Have you ever felt this way? Have you ever felt like you've been putting in too many hours and now it's catching up to you? Maybe you're a bit more forgetful, or fearful, or frayed. It might have something to do with the narrow margins between work and rest, creating and consuming, playing and working.

I think I'm there...and this vacation couldn't come at a better time.  I've absolutely had a blast working hard to launch this book while dedicating loads of other creative energy into some very exciting projects with my other job at BIC Canada. It feels counter-intuitive to step away and take a rest, but I've learned over the years that this is EXACTLY what I need to do when I start feeling thin, and tired.

I wrote about this in the book when I was describing what it felt like to be reborn to a new way of thinking about my work.  Sadly, I feel like I learned the hard way...after I had over-worked to over-compensate for the loneliness I was feeling in my life. 

Work is like that isn't it? We often use it to feed the best and worst parts of us.

Here's a little tidbit from that section of the book:

During the times in my life when an old habit or pattern is being put
to death, I almost always feel fragile. I’m not exactly sure where and
how to step. I’m so used to carrying the bundles. I’ve been running
on this terrain for a while and the ruts are deep, threatening to pull
me in again. Now I’m in unfamiliar territory without a map. I don’t
want to screw things up and return to the well-walked path. I know
those ruts lead to nowhere I want to go.

====

Task instructions |
a) Answer these about the post on overwork and rest:
(i) At which company does the writer hold another job?
(ii) What did the writer over-work to over-compensate for?
(iii) In the excerpt quoted from the book, how does the writer almost always feel while an old habit or pattern is being put to death?
b) Revise the post on overwork and rest, writing out everything from "Have you ever felt this" down to "playing and working." with "hours" replaced by "late nights".

Given entries |
====

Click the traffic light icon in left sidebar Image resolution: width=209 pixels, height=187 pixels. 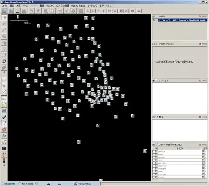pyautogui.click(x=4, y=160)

====

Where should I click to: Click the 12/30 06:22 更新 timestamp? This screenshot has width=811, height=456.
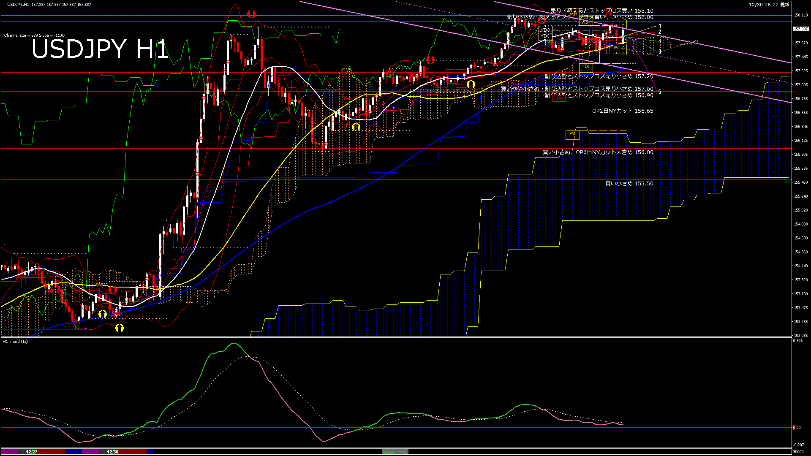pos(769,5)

====

Responses to the tasks |
a)
(i) BIC Canada
(ii) The loneliness the writer was feeling in life
(iii) Fragile

b)
Have you ever felt this way? Have you ever felt like you've been putting in too many late nights and now it's catching up to you? Maybe you're a bit more forgetful, or fearful, or frayed. It might have something to do with the narrow margins between work and rest, creating and consuming, playing and working.